Information supplied =>
========
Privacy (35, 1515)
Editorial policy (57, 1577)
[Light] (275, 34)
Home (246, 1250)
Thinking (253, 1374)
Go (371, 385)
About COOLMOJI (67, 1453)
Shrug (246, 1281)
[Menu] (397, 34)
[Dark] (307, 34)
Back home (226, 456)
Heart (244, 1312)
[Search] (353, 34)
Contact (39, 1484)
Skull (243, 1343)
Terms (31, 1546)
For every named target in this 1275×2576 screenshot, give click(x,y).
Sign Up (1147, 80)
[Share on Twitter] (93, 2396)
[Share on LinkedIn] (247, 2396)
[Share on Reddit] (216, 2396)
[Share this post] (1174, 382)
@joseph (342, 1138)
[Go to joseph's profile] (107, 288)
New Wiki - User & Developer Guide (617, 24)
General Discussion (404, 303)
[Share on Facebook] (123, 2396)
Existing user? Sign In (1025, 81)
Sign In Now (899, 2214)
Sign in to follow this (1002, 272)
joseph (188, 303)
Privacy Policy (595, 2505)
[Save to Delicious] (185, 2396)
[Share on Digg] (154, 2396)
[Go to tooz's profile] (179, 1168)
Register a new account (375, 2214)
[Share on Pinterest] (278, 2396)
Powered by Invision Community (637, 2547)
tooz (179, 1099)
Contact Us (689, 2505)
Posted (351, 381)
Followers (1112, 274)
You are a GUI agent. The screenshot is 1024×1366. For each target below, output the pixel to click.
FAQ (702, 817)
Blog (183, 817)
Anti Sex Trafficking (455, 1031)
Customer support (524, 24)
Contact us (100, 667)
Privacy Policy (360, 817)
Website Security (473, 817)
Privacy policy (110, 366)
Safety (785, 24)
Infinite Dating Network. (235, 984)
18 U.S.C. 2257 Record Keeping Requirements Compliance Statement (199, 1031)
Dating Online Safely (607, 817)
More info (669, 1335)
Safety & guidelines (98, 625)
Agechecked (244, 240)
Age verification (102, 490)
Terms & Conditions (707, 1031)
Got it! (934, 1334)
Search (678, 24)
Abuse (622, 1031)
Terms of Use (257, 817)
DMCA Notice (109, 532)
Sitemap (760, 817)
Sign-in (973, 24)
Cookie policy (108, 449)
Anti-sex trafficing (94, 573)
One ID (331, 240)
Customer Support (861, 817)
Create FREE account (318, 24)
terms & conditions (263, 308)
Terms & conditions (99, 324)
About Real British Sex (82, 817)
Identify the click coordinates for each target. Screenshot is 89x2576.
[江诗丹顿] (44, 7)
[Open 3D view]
========
What the task requires =>
Return each line of the preceding material in which "About" can be found.

Solution to the exercise =>
About COOLMOJI (67, 1453)
About Real British Sex (82, 817)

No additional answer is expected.